Sadly, the data cannot be exported as-is (it is in a proprietary format), so it would need to be processed and converted to PDF for export. A file is approximately 240KB in size, so imagine the amount of PDFs for the TB value stated above.
We tried using functions to split the job into tiny 50 value chunks, but it went haywire at some point and created enormous costs, spinning out of control.
So what we're looking for is this:
Can be run on demand from a web trigger/queue/db entry
Is pay-what-you-use as this will occur at random times and (so we hope) rarely.
Can process extreme amounts of data fairly effectively at minimum cost
Is easy to maintain and keep track of. The functions jobs were just fire and pray -utter chaos- due to their amount and parallel processing.
Does anyone know of a service fitting our requirements?

Here's a getting started link for .NET, python or node.js:
https://learn.microsoft.com/en-us/azure/batch/batch-dotnet-get-started
The concept in batch is pretty simple, although it takes a bit of fiddling to get it working the first time, in my experience. I'll try to explain what it involves, to the best of my ability. Any suggestions or comments are welcome.
The following concepts are important:
The Pool. This is an abstraction of all the nodes (i.e. virtual machines) that you provision to do work. These could be running Linux, Windows Server or any of the other offerings that Azure has. You can provision a pool through the API.
The Jobs. This is an abstraction where you place the 'Tasks' you need executed. Each task is a command-line execution of your executable, possibly with some arguments.
Your tasks are picked one by one by an available node in the pool and it executes the command that the task specifies.
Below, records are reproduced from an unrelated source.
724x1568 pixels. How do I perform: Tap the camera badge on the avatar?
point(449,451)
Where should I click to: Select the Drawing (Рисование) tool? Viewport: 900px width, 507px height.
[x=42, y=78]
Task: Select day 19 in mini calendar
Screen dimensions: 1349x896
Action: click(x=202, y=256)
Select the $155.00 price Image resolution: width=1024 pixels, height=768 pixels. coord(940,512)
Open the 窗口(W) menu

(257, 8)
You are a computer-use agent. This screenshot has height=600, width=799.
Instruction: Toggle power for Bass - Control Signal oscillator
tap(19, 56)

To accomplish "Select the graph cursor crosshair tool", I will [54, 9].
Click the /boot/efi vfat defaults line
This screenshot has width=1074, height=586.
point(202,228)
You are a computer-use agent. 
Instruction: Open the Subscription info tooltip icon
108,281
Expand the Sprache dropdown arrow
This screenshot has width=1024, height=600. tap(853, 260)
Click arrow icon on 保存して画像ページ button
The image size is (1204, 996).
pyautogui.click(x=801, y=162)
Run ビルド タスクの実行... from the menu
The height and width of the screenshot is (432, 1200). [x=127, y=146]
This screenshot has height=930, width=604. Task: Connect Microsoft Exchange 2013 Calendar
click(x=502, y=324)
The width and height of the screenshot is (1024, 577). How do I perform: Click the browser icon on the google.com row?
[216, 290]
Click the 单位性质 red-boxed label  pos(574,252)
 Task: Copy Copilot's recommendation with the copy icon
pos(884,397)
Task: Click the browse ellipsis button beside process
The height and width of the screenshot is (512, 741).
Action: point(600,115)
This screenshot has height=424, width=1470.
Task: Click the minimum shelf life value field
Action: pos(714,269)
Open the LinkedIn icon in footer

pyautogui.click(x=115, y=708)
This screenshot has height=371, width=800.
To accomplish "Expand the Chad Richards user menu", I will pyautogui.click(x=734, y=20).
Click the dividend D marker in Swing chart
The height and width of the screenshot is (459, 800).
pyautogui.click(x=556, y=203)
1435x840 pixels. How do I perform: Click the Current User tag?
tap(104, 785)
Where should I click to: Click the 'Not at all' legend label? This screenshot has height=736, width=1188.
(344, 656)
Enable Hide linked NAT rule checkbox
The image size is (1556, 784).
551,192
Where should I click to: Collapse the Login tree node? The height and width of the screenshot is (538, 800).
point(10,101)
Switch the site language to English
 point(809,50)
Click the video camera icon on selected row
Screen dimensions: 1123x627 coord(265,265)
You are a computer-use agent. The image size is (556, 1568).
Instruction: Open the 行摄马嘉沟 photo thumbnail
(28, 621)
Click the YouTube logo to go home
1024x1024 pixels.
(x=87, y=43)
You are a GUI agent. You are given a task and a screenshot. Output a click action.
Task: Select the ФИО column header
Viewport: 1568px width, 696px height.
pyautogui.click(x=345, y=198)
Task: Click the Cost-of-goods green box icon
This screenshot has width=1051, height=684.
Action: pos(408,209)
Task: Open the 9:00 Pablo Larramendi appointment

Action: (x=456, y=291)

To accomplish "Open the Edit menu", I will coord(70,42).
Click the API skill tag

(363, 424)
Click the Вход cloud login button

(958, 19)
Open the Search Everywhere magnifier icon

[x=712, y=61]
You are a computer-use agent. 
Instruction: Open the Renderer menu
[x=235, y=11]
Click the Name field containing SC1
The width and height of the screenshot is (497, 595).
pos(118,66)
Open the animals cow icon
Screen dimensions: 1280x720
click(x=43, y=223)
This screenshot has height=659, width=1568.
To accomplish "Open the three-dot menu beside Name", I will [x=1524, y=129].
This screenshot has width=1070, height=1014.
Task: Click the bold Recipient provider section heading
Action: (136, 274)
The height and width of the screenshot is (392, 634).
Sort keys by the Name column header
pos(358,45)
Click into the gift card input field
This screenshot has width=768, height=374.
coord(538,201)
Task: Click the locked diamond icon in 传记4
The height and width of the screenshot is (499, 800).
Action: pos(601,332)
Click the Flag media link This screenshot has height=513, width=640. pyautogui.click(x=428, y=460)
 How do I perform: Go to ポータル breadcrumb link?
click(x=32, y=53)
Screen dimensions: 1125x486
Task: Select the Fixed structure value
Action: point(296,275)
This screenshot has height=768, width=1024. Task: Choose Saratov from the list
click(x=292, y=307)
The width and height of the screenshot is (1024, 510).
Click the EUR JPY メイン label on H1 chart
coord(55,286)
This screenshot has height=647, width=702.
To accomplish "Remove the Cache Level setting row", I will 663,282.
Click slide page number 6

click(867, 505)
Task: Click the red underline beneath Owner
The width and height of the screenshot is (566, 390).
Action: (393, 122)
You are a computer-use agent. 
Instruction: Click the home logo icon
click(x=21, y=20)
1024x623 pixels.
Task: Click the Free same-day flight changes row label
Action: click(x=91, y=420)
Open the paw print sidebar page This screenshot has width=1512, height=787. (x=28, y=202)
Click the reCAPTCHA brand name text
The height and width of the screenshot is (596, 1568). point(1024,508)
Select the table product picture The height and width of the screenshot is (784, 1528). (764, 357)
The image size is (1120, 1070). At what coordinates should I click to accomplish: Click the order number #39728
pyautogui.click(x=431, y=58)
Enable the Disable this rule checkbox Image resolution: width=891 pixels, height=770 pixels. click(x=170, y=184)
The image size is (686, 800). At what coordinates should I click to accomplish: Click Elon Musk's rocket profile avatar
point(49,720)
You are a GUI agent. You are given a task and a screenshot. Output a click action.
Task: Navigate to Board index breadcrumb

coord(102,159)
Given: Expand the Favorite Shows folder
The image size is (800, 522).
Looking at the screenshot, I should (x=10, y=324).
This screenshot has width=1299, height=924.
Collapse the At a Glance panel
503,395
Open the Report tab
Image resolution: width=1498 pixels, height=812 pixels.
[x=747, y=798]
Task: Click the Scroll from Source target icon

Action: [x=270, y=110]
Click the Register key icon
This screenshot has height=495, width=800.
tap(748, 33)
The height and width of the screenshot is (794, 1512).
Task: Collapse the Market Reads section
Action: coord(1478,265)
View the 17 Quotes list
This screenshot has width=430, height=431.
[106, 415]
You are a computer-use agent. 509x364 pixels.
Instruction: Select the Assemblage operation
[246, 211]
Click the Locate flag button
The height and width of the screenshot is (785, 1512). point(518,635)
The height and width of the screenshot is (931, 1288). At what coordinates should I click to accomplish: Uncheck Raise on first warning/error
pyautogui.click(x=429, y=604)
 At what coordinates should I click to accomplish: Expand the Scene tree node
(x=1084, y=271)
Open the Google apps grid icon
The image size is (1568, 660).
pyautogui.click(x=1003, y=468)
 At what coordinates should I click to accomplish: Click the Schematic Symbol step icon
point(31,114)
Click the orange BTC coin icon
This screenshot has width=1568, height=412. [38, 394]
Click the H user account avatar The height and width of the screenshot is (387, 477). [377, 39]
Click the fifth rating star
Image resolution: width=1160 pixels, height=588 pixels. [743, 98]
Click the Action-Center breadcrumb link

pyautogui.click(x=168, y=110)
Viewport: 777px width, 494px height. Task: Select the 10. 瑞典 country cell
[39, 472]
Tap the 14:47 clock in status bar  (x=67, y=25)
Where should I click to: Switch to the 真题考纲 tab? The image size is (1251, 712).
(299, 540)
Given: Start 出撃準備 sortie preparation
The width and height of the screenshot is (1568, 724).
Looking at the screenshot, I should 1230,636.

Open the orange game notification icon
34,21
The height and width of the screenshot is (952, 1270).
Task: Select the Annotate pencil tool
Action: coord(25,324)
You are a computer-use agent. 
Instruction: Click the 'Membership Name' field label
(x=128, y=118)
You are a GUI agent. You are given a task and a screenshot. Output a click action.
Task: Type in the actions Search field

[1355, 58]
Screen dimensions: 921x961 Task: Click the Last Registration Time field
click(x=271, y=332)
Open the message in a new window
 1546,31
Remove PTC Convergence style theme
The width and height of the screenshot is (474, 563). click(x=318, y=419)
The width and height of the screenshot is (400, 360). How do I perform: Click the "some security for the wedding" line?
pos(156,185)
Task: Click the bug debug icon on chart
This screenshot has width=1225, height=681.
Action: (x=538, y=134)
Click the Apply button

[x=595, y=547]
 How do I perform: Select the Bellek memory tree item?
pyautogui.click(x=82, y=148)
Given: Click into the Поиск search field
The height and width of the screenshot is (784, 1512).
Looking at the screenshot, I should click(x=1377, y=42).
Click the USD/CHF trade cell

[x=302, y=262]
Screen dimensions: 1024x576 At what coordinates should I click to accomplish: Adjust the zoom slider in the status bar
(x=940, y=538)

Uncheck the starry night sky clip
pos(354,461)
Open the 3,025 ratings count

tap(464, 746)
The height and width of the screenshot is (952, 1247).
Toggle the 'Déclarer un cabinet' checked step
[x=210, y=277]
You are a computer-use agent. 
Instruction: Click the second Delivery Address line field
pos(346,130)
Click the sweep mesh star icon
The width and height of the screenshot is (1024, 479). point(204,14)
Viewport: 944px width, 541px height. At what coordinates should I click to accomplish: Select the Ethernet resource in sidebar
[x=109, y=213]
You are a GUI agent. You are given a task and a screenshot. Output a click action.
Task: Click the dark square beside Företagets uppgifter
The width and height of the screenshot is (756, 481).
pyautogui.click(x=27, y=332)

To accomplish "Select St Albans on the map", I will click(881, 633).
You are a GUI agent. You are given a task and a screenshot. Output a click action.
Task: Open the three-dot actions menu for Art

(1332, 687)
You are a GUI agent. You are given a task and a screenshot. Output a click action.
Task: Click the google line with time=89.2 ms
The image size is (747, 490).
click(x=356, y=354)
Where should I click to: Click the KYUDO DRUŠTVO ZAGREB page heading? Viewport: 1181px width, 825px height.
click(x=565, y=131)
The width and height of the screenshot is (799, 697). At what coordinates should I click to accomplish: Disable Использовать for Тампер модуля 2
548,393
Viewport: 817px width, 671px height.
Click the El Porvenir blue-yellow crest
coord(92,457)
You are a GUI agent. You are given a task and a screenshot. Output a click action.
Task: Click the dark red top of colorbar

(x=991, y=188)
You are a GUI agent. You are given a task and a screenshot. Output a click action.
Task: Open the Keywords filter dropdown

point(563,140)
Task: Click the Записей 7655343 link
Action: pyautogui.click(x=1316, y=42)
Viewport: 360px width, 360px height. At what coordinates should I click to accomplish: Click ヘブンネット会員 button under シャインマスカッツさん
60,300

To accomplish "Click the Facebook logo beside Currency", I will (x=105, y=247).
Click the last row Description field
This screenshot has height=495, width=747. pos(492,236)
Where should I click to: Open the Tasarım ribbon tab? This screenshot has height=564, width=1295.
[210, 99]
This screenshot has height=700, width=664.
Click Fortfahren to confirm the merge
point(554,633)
Available on the node are your executables and a file that you assigned to the task, containing some data identifying, in your case e.g. which users should be processed by the task.
So suppose in your case that you need to perform the processing for 100 users. Each individual processing job is an execution of some executable you create, e.g. ProcessUserData.exe.
As an example, suppose your executable takes, in addition to a userId, an argument specifying whether this should be performed in test or prod, so e.g.
ProcessUserData.exe "path to file containing user ids to process" --environment test.
We'll assume that your executable doesn't need other input than the user id and the environment in which to perform the processing.
You upload all the application files to a blob (named "application blob" in the following). This consists of your main executable along with any dependencies. It will all end up in a folder on each node (virtual machine) in your pool, once provisioned. The folder is identified through an environment variable created on each node in your pool so that you can find it easily.
See https://learn.microsoft.com/en-us/azure/batch/batch-compute-node-environment-variables
In this example, you create 10 input files, each containing 10 userIds (100 userIds total) that should be processed. One file for each of the command line tasks. Each file could contain 1 user id or 10 userids, it's entirily up to you how you want your main executable to parse this file and process the input. You upload these to the 'input' blob container.
These will also end up in a directory identified by an environment variable on each node so are also easy to construct a path in your command line activity on each node.
When uploaded to the input container, you will receive a reference (ResourceFile) to each input file. One input file should be associated with one "Task" and each task is passed to an available node as the job executes.
The details of how to do this are clear from the getting started link, I'm trying to focus on the concepts, so I won't go into much detail.
You now create the tasks (CloudTask) to be executed, specify what it should run on the command line, and add them to the job. Here you reference the input file that each task should take as input.
An example (assuming Windows cmd):
cmd /c %AZ_BATCH_NODE_SHARED_DIR%\ProcessUserdata.exe %AZ_BATCH_TASK_DIR%\userIds1.txt --environment test
Here, userIds1.txt is the filename your first ResourceFile returned when you uploaded the input files. The next command will specify userIds2.txt, etc.
When you've created your list of CloudTask objects containing the commands, you add them to the job, e.g in C#.
await batchClient.JobOperations.AddTaskAsync(jobId, tasks);
And now you wait for the job to finish.
What happens now is that Azure batch looks at the nodes in the pool and while there are more tasks in the tasks list, it assigns a task to an available (idle) node.
Once completed (which you can poll for through the API), you can delete the pool, the job and pay only for the compute that you've used.
One final note: Your tasks may depend on external packages, i.e. an execution environment that is not installed by default on the OS you've selected, so there are a few possible ways of resolving this:
1. Upload an application package, which will be distributed to each node as it enters the pool (again, there's an environment variable pointing to it). This can be done through the Azure Portal.
2. Use a command line tool to get what you need, e.g. apt-get install on Ubuntu.
Hope that gives you an overview of what Batch is. In my opinion the best way to get started is to do something very simple, i.e. print environment variables in a single task on a single node.
You can inspect the stdout and stderr of each node while the execution is underway, again through the portal.
There's obviously a lot more to it than this, but this is a basic guide. You can create linked tasks and a lot of other nifty things, but you can read up on that if you need it.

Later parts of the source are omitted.